Importance of Architectural Development supporting Sustainable Development
Various factors contribute to the importance of architectural development being necessary to support sustainable development. For far too long, this has been not a significant matter because the main focus was to create a higher standard of living, which caused enormous and irreversible damage to the environment. However, with the continuously rising numbers of people on this planet and the increasing shortage of natural supplies and resources, the paradigm shifted to make a change. As stated by Metha (2009) “Sustainable Development is development that meets the needs of the present without compromising the ability of future generations to meet their own needs.” Clearly, when trying to build anything, it is crucial to think about the future and therefore, the environment. As seen in the past, humanity’s decisions have impaired the ability to sustain and in some cases done irreversible damage to the environment. Continuing on this path is impossible because it will destroy the ecosystem for future generations. The ecosystem will be unable to restore itself and make it impossible for future generations to survive on this planet. According to the U.S. Department of Energy constructing and maintaining manmade environment is responsible for “half of all greenhouse gas emissions and more than half of annual energy consumption in North America” (Moore, 2009). This news is shocking and definitely requires a major change in the way future architecture develops. Fortunately, research agrees and it is progressing to implement more environmentally sound aspects when designing architecture.

Conclusion
In conclusion architecture design plays a big role as to how humans respond to their surrounding as we know work, school, hospitals and churches all has its effects on person whether it is the furniture ,lighting colors or structure. The world buildings are being designed with the given understanding to promote and motivate people to want to remain where they work , live, and attend the doctors. This would affect what you feel and how you feel about what you see. Designs are always evolving to match what the environment is putting out today.

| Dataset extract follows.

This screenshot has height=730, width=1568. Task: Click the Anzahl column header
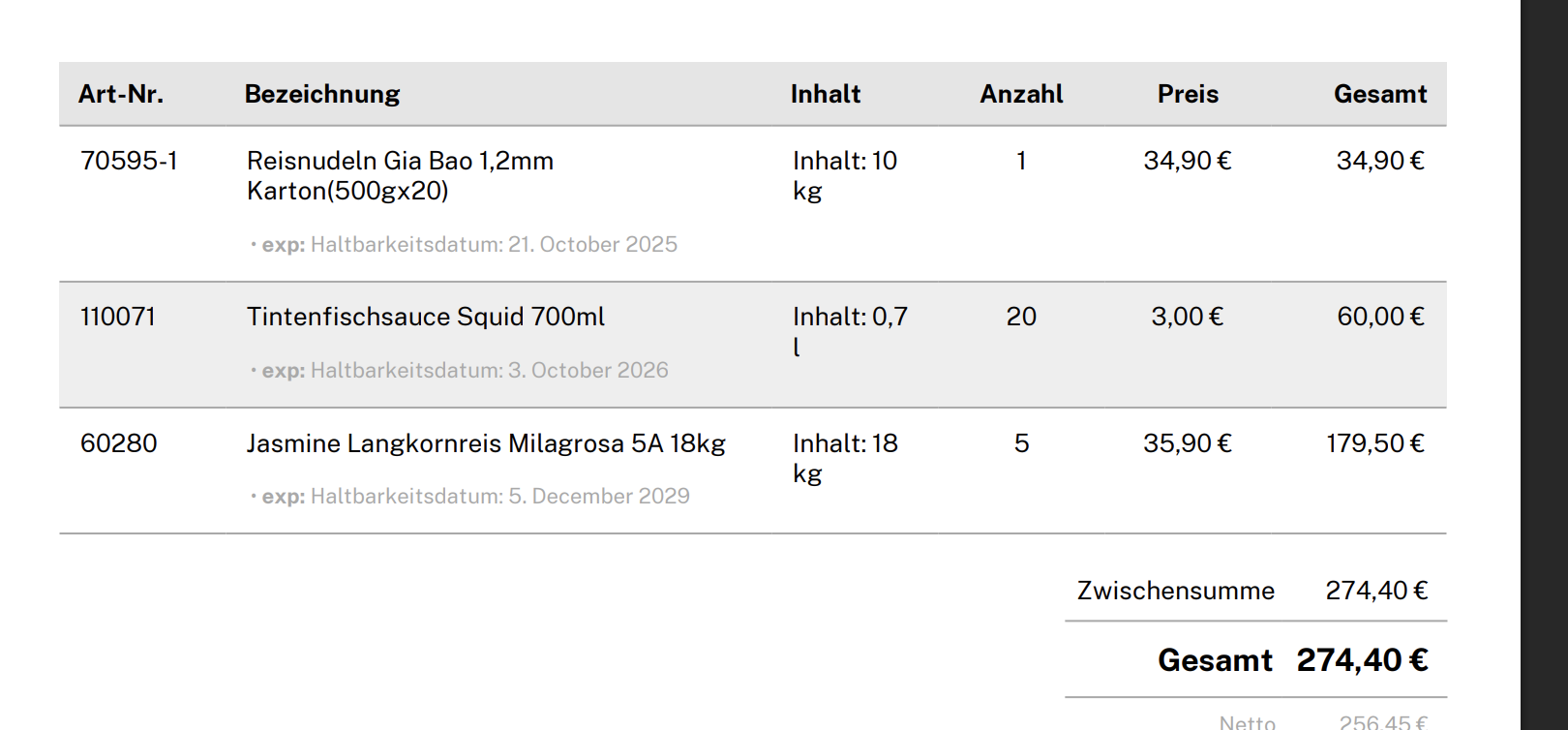1021,94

• Mehta, R. (2009). Sustainable development- How far is it sustainable? Proceedings of World Academy of Science: Engineering & Technology, 39, 754.

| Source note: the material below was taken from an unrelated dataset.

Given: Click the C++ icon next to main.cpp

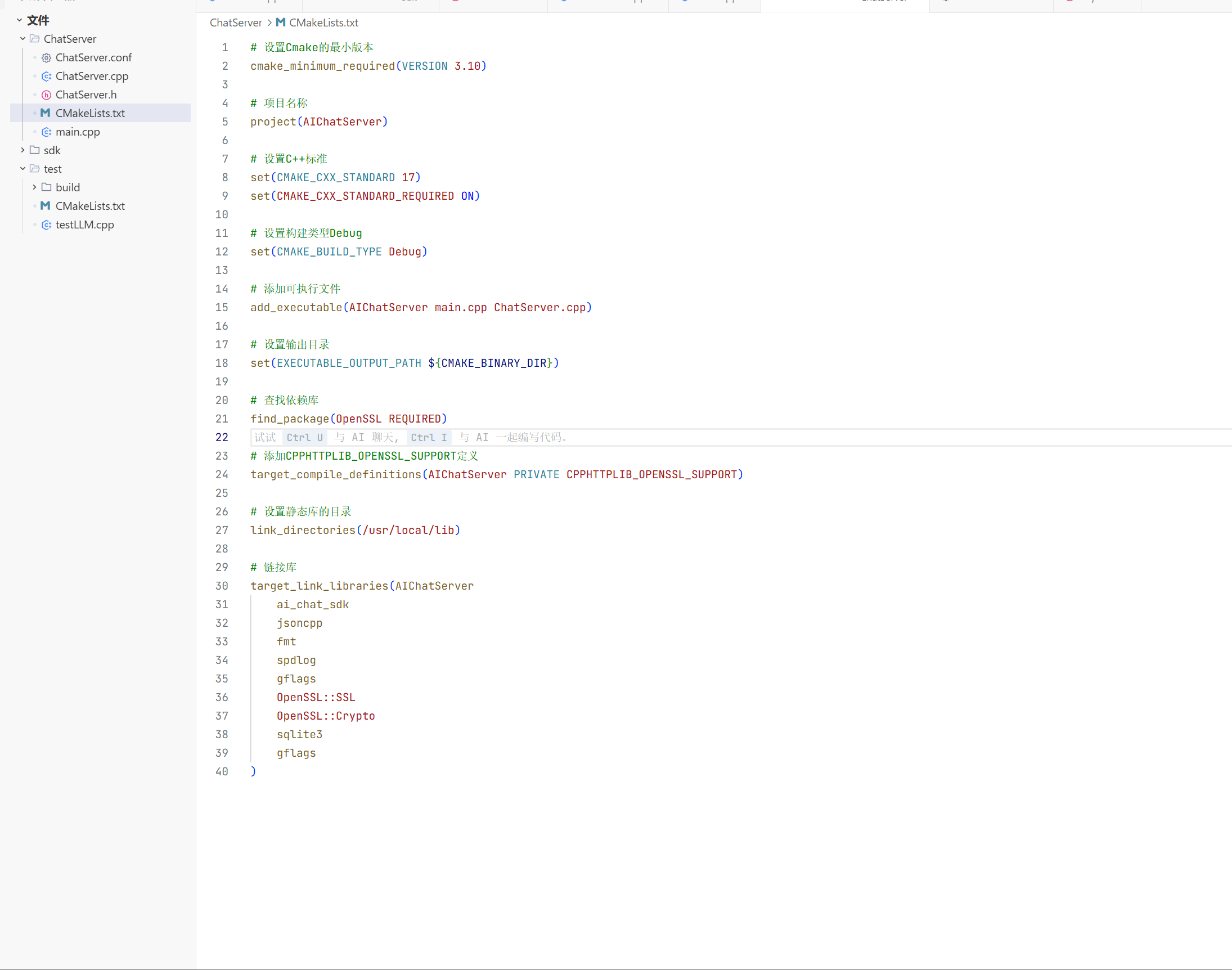Looking at the screenshot, I should click(x=47, y=132).
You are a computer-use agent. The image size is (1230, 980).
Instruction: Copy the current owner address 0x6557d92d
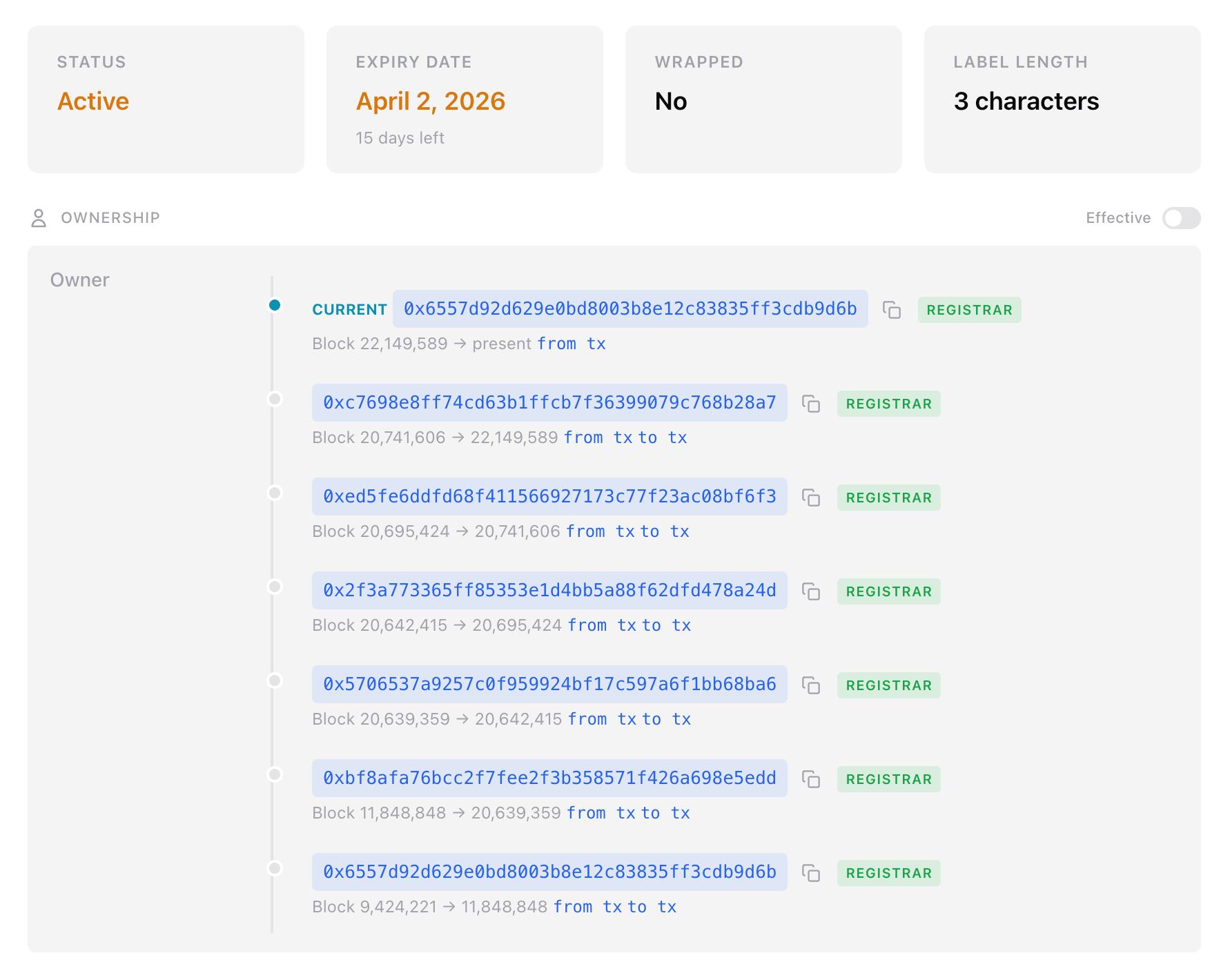(x=892, y=310)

• Moore, S. (2009). Sustainable architecture and engineering. Encyclopedia of Environmental Ethics and Philosophy, 2, 293-295.

Tappendorf, J. A. (2002). Architectural Design Regulations: What Can a Municipality Do To Protect Against Unattractive, Inappropriate, and Just Plain Ugly Structures. Urban
Lawyer, 34, 961-969.

Kesan P. Jay (2000). How Architecture Regulate. Retrieved from http://www.governingwithcode.org/journal_articles/pdf/How_Architecture_Regulates.pdf

Rosen, J. (2001, Oct. 7). Being Watched: A Cautionary Tale for a New Age of Surveillance. New York Times Magazine.

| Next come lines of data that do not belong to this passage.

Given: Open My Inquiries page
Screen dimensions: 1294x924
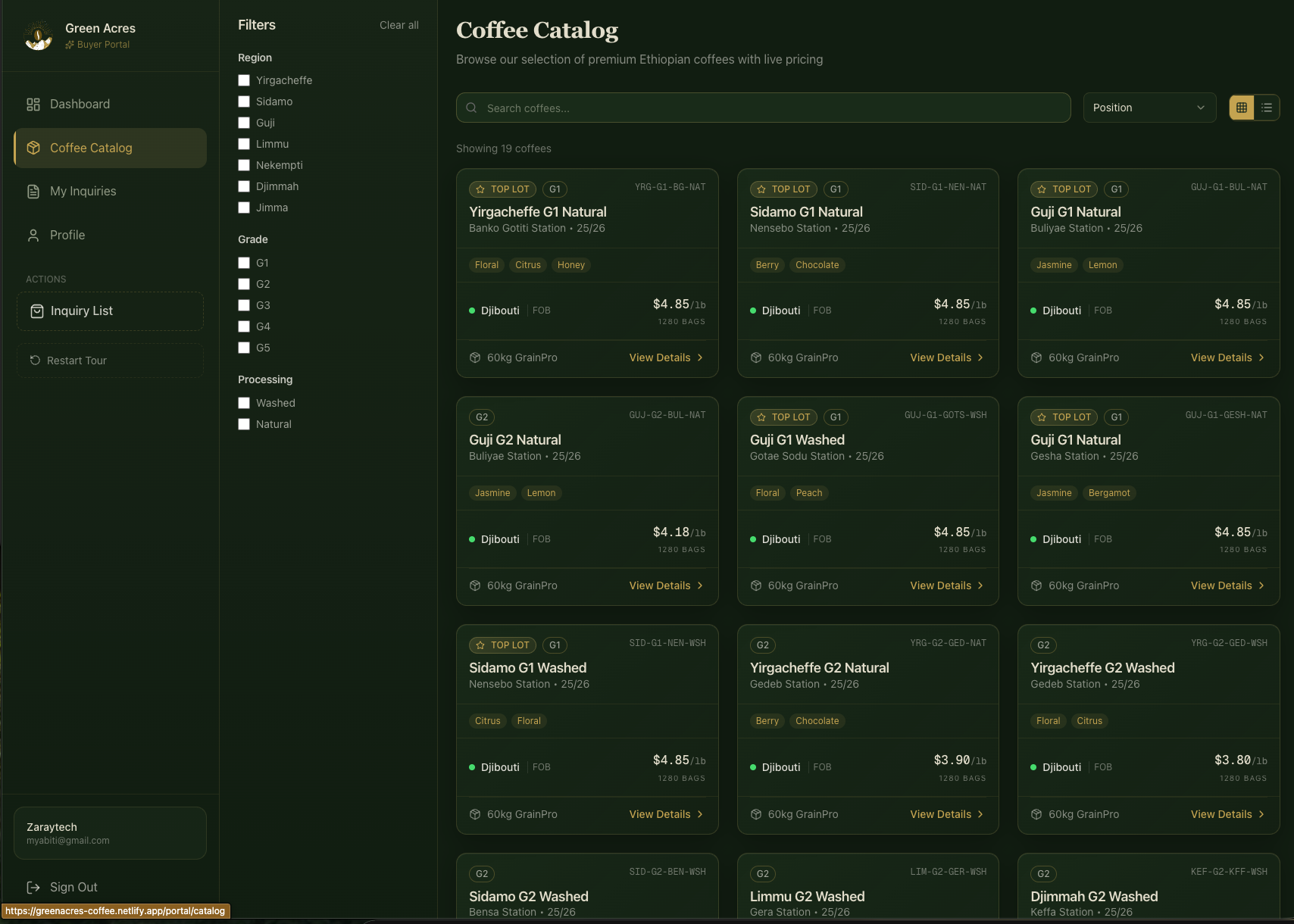Looking at the screenshot, I should (83, 192).
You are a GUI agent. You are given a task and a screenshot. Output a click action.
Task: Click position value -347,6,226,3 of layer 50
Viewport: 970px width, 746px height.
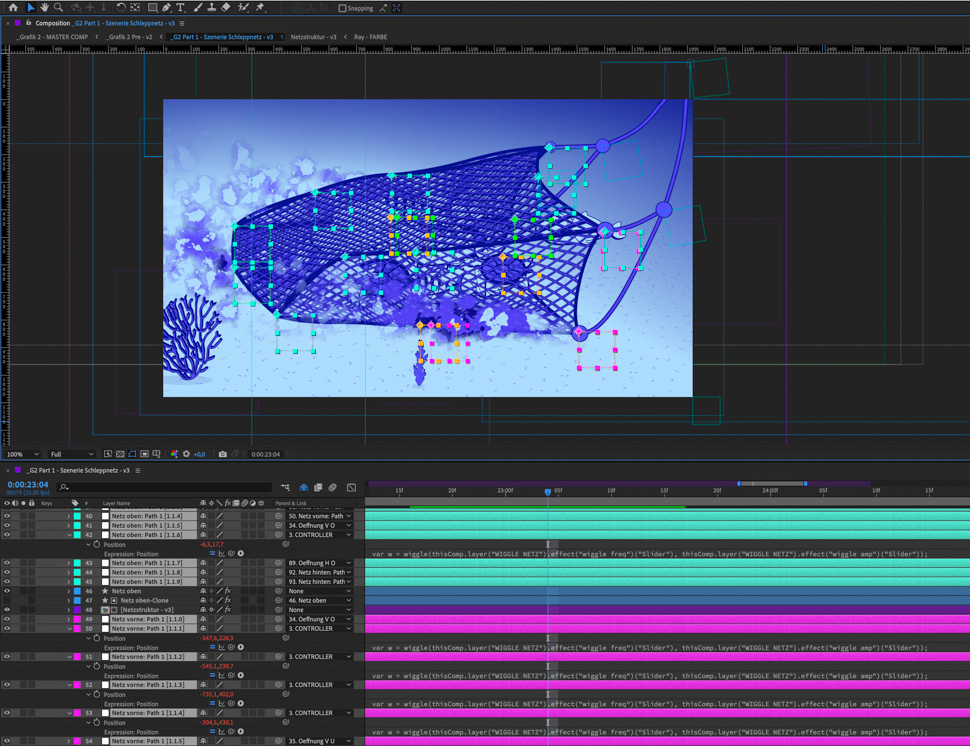(x=216, y=638)
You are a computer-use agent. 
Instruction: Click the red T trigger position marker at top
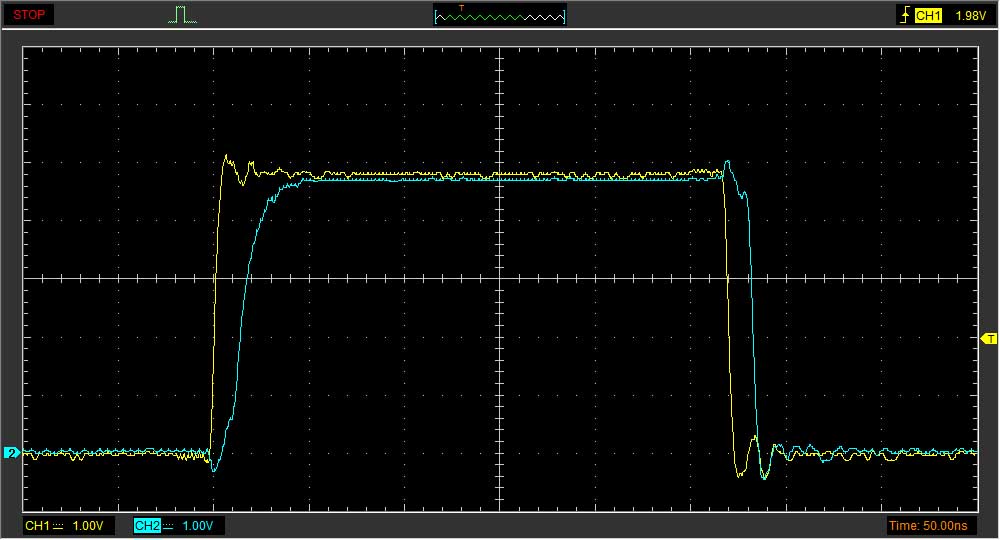tap(461, 8)
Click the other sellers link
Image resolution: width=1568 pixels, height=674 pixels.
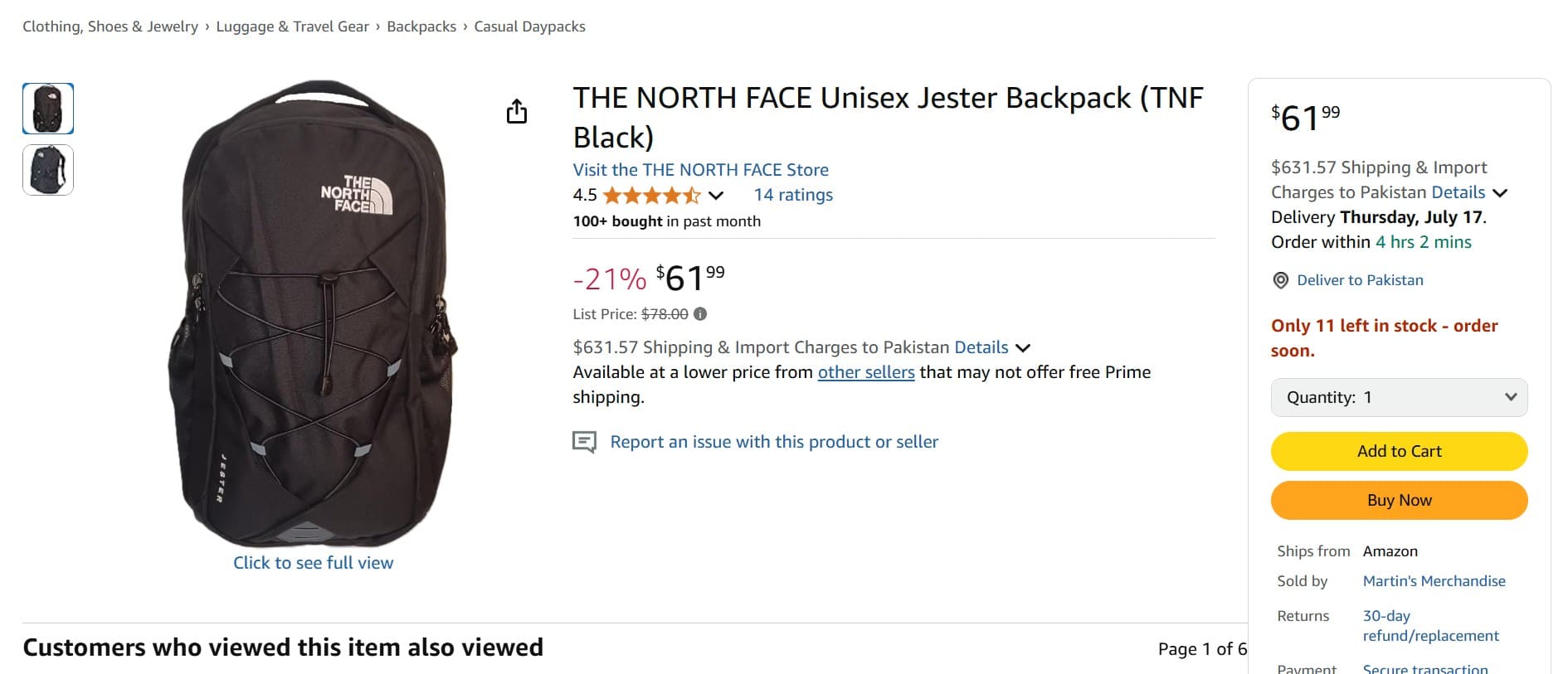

Goodman, R. (2001). Beyond the Enforcement Principle: Sodomy Laws, Social Norms, and Social Panoptics. California Law Review, 89, 643-740.

Bro. W & Victor G. Popow (2000). Report on Psychology & Architecture Retrieved from http://www.grandlodge.mb.ca/mrc_docs/Psychology%2520of%2520Architecture.pd

Pultar, M. (1997). A Conceptual Framework for Values in the Built Environment. Evolving Environmental Ideals: Changing Ways of Life, Values and Design
Practices (pp. 261-267). Stockholm: Royal Institute of Technology.

Duncan, J. S. (Ed.). (1981). Housing and Identity. London: Croom Helm

Todd, P.M., and Wilson, S.W. (1993). Environment structure and adaptive behavior from the ground up. Proceedings of the Second International Conference on Simulation of Adaptive Behavior. Cambridge, MA: MIT Press/Bradford Books.